• Supplied data:
┏━━

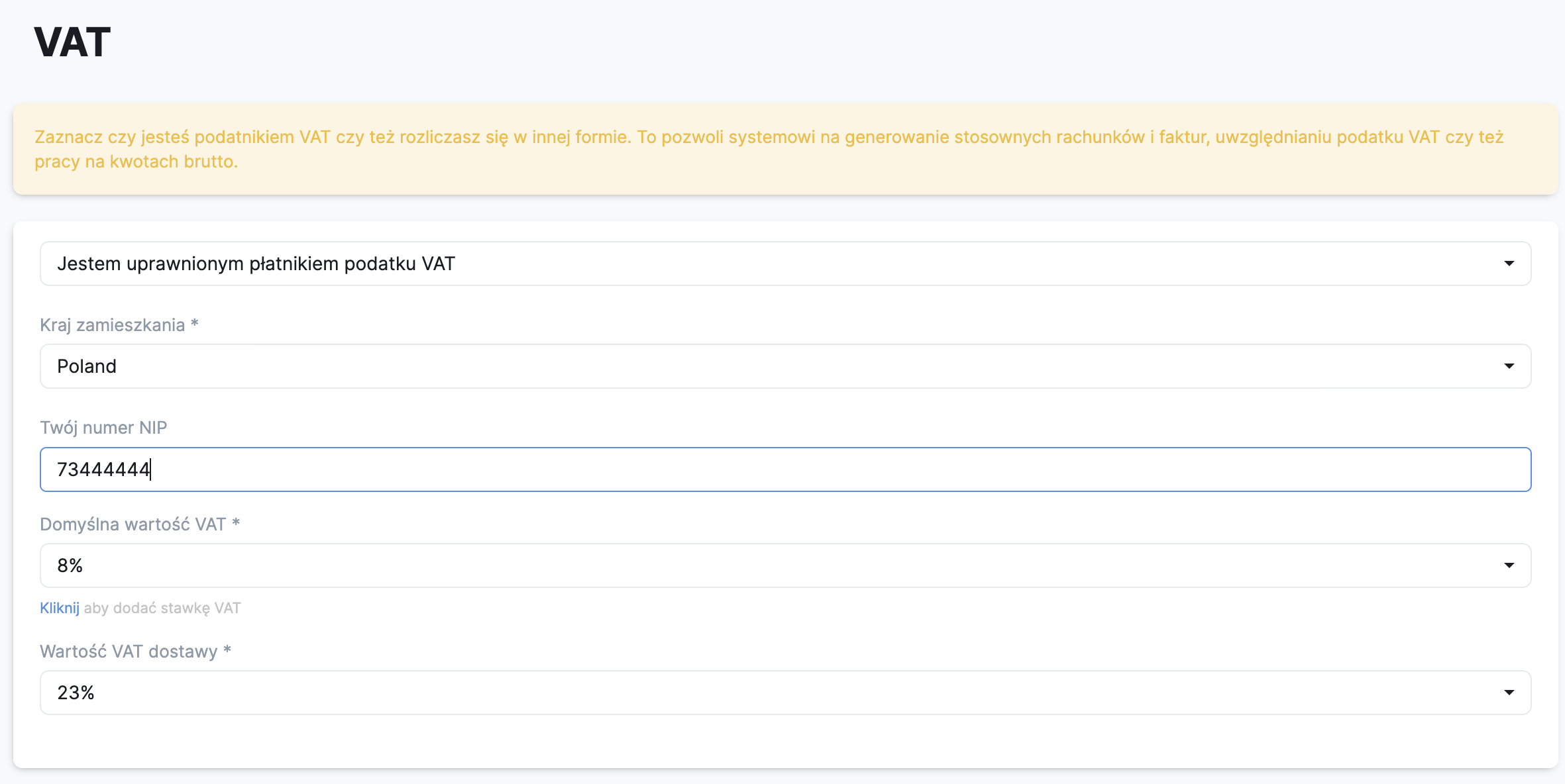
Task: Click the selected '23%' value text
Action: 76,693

┗━━
┏━━

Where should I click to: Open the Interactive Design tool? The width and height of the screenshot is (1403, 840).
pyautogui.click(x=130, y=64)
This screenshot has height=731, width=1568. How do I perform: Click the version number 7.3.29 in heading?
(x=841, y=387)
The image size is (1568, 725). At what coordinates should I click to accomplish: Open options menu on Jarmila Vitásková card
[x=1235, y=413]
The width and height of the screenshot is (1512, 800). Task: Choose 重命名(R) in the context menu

┗━━
┏━━

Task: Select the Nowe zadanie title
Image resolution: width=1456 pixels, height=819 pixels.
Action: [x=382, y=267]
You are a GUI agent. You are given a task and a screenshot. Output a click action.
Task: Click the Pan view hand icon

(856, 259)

┗━━

• Task item: Given the records above, return exactly the lines starting at the line containing "The image size" and ending at the line containing "The width and height of the screenshot is (1512, 800).", including both.

• Solution to this problem:
The image size is (1568, 725). At what coordinates should I click to accomplish: Open options menu on Jarmila Vitásková card
[x=1235, y=413]
The width and height of the screenshot is (1512, 800). Task: Choose 重命名(R) in the context menu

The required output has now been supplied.